Arrange the entries below as a Markdown table with the columns Row and Line. Number each line in Row, put its text in Line, and omit blank lines.

[Records for locating described items]
◆ ◆ ◆ ◆ ◆ ◆ ◆

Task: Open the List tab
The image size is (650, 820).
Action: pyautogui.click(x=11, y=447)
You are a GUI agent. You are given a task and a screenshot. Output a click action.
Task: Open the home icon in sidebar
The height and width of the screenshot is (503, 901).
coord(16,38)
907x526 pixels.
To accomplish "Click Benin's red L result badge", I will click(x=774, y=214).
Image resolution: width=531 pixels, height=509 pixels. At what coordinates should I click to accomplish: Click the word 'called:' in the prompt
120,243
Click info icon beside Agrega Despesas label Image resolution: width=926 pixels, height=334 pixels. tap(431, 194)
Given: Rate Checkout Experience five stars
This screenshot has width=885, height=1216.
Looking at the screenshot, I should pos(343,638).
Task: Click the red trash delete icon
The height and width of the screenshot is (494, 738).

◆ ◆ ◆ ◆ ◆ ◆ ◆

[TASK SOLUTION]
| Row | Line |
|---|---|
| 1 | Task: Open the List tab |
| 2 | The image size is (650, 820). |
| 3 | Action: pyautogui.click(x=11, y=447) |
| 4 | You are a GUI agent. You are given a task and a screenshot. Output a click action. |
| 5 | Task: Open the home icon in sidebar |
| 6 | The height and width of the screenshot is (503, 901). |
| 7 | coord(16,38) |
| 8 | 907x526 pixels. |
| 9 | To accomplish "Click Benin's red L result badge", I will click(x=774, y=214). |
| 10 | Image resolution: width=531 pixels, height=509 pixels. At what coordinates should I click to accomplish: Click the word 'called:' in the prompt |
| 11 | 120,243 |
| 12 | Click info icon beside Agrega Despesas label Image resolution: width=926 pixels, height=334 pixels. tap(431, 194) |
| 13 | Given: Rate Checkout Experience five stars |
| 14 | This screenshot has width=885, height=1216. |
| 15 | Looking at the screenshot, I should pos(343,638). |
| 16 | Task: Click the red trash delete icon |
| 17 | The height and width of the screenshot is (494, 738). |